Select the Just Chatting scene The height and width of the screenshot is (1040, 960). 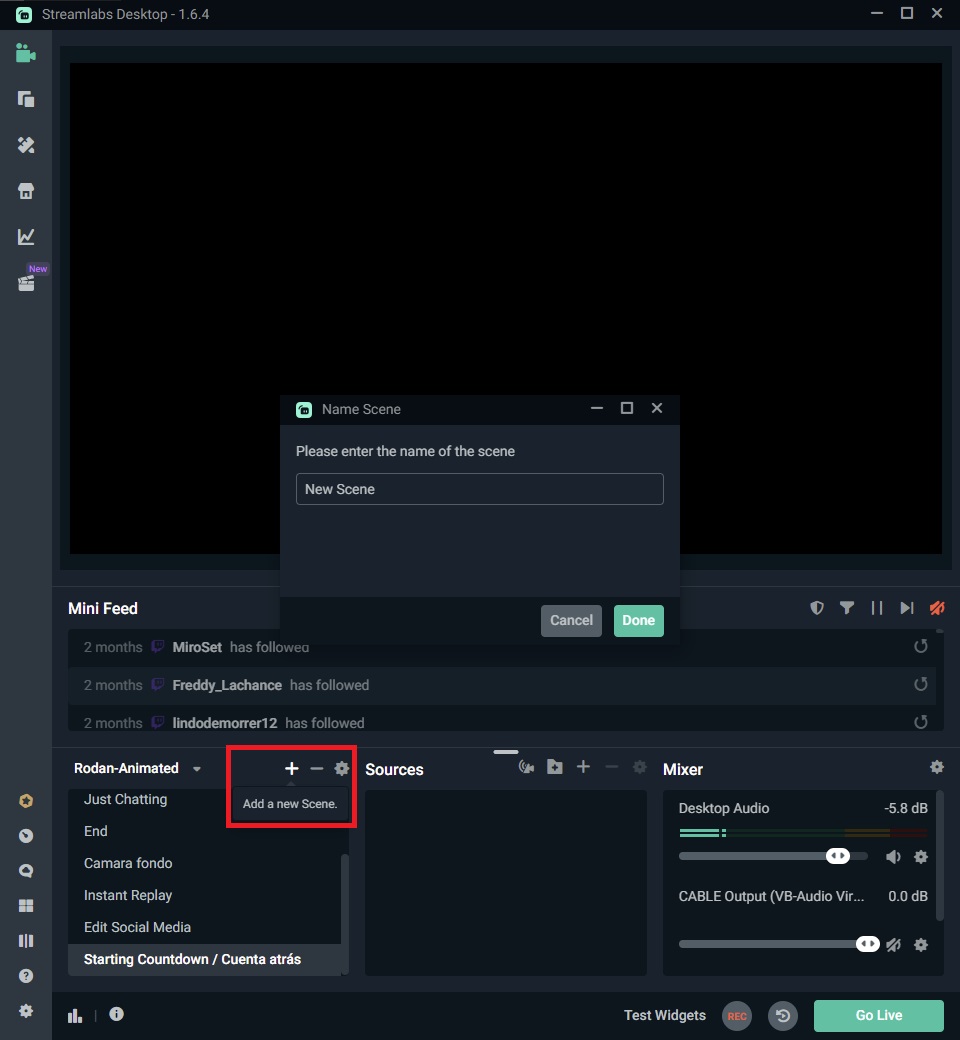pos(125,799)
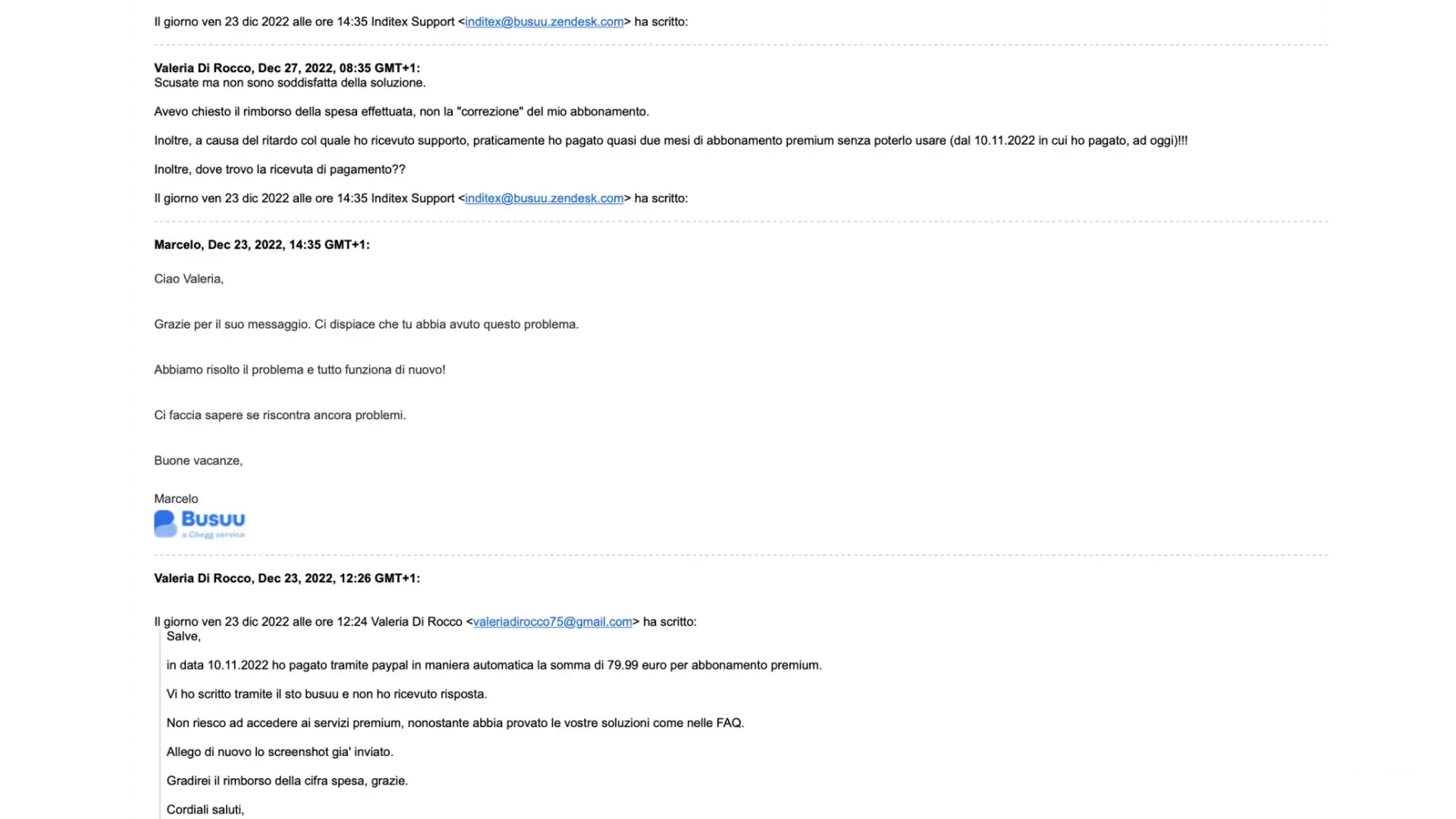Click the "Non riesco ad accedere ai servizi premium" line

tap(454, 723)
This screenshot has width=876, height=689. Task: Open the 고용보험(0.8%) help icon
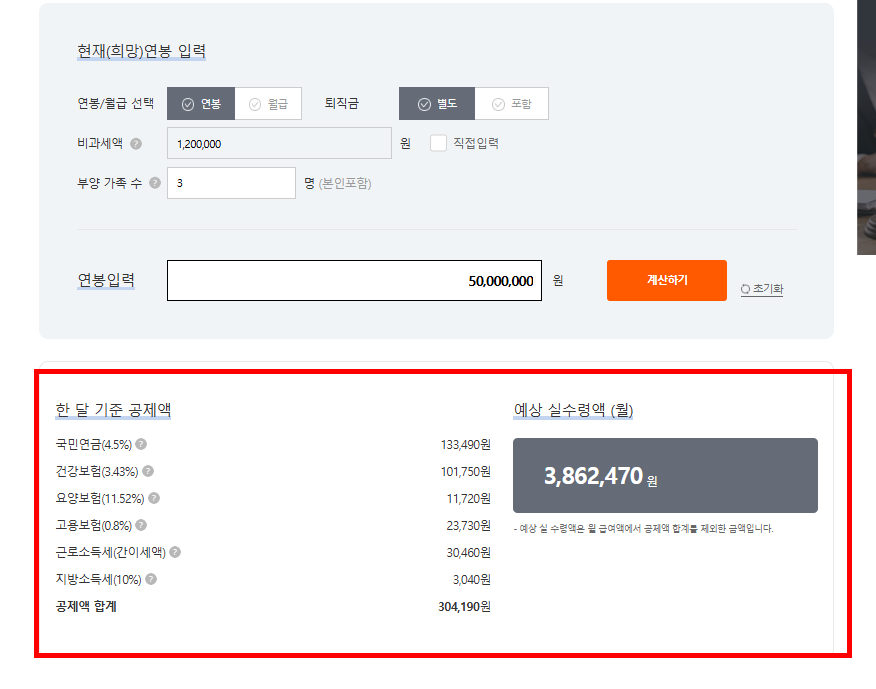click(142, 525)
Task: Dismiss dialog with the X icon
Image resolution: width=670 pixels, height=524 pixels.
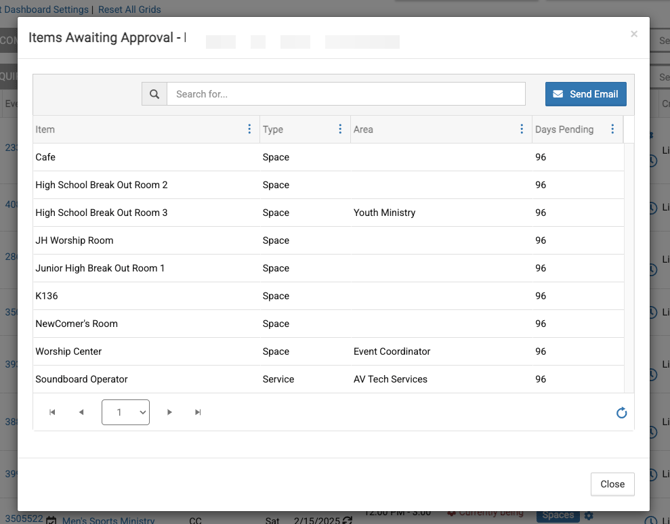Action: (x=633, y=34)
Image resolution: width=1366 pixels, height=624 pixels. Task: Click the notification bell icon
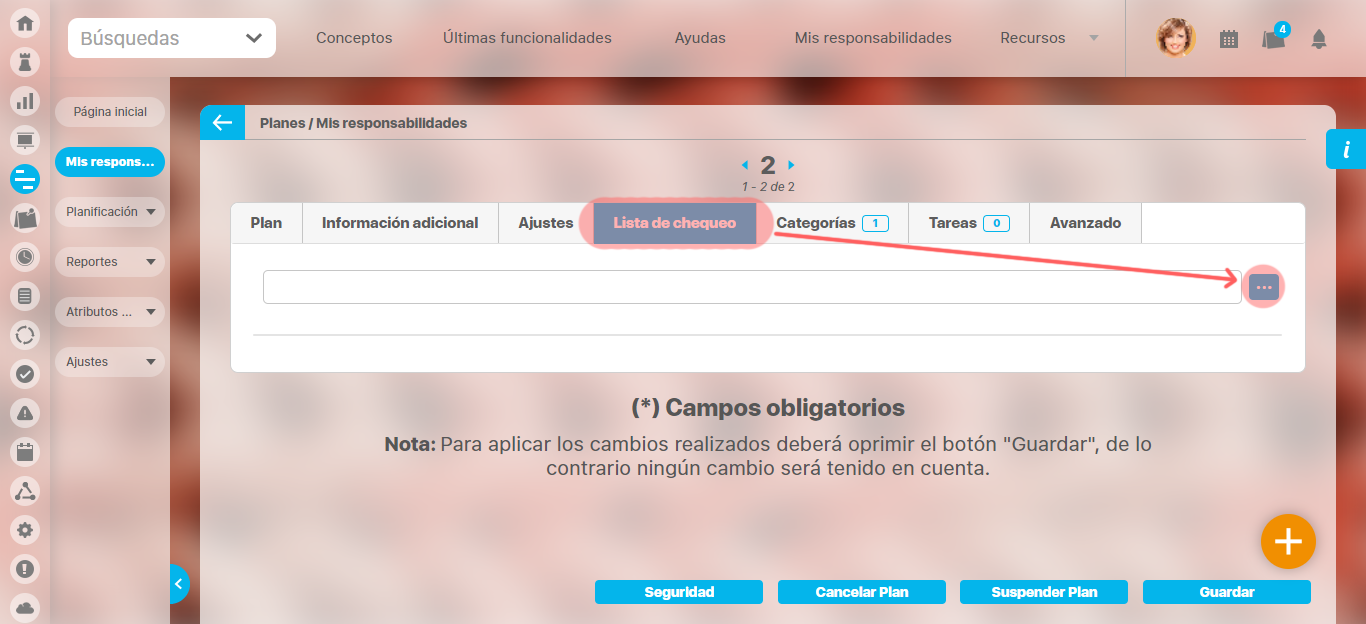click(1319, 39)
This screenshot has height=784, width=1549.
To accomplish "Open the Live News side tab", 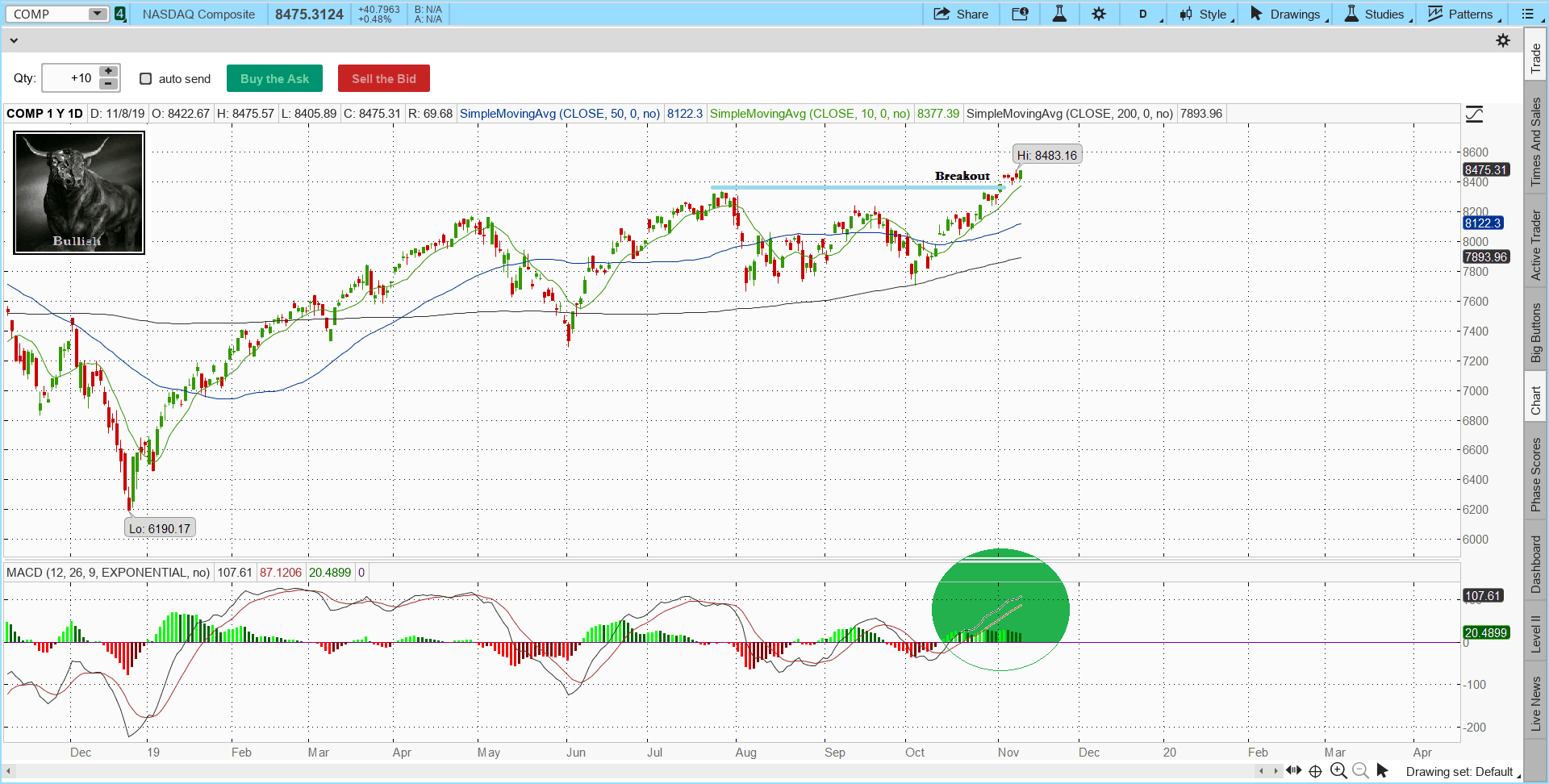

____________________

■ **Activity**:
Above are the records; restate exactly the lines from the one containing "Image resolution: width=670" through the one containing "This screenshot has height=784, width=1549.", keeping pictures out.

■ **Answer space**:
Image resolution: width=670 pixels, height=524 pixels.
Action: (x=633, y=34)
Image resolution: width=1366 pixels, height=624 pixels. Task: Click the notification bell icon
click(1319, 39)
This screenshot has height=784, width=1549.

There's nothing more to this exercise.